1. cc

    Hmph, a homemade hovercraft…if I was him, I’d get Selena on there and have a real blast.

  2. Welcome to the gun show, huh? Roll those sleeves up so we can see.

  3. MarkM

    Please, Please, PLEASE be the next James Dean!

    • Joaquin ingles

      Fuck that, we’d have to wait like 6 more years, and then we’d have to hear about his “wasted talent” for the next 50 years after that. I’ll be perfectly happy when he goes the way of all the dweebs from all the boy bands no one remembers the names of. A piano can fall on his head after he reaches obscurity though, that would be pretty cool.

  4. it had to be said

    El Homo what?

  5. bdog821

    “And then it went off all over my face like this!”

  6. Dammit, I just bought stock in Flowbee – and now I see he just gets that fabulous upsweep from the Dustbuster next to his chair.

  7. Perplexity

    Biebs doing his mandatory monthly treatment of Usher’s crotchal burning sensation.

  8. Bonky

    I don’t think there is a spanish translation for what Justin screamed when he hit that nozzle, but the japanese call it “Bukkake”.

  9. Grand Poobah

    He has a very good, well practiced, two-hand technique I see…

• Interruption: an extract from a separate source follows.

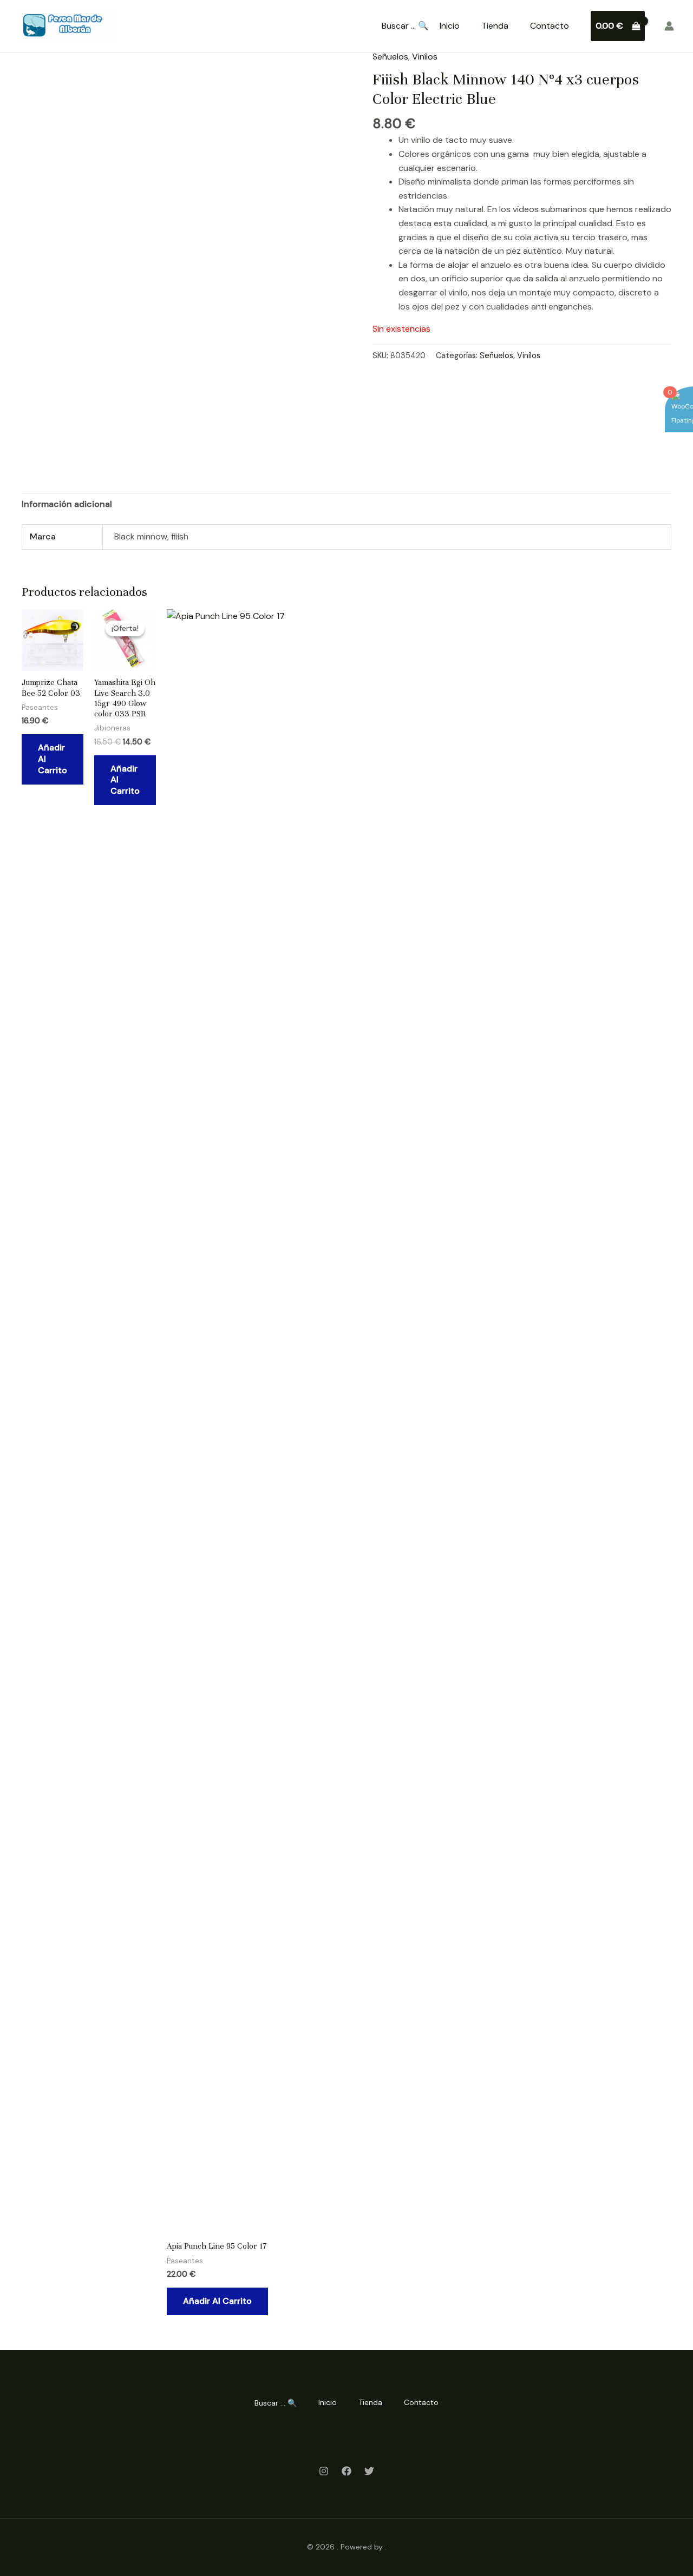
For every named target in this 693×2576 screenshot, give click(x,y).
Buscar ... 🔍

  10. This is what happens when one goes into the barbershop and says, “Gimme the KD Lang.”

  11. oh my god, you guys! my balls just dropped!

  12. Justin, that is neither how one gives — nor gets, for that matter — a blowjob.

  13. SupaDupa

    Would’ve been a better outcome had that been a jet engine.

  14. skidmark

    so I shoot my load like this, and then her eyes get all big like this!!

  15. Whyask

    So much for the pretense of being heterosexual.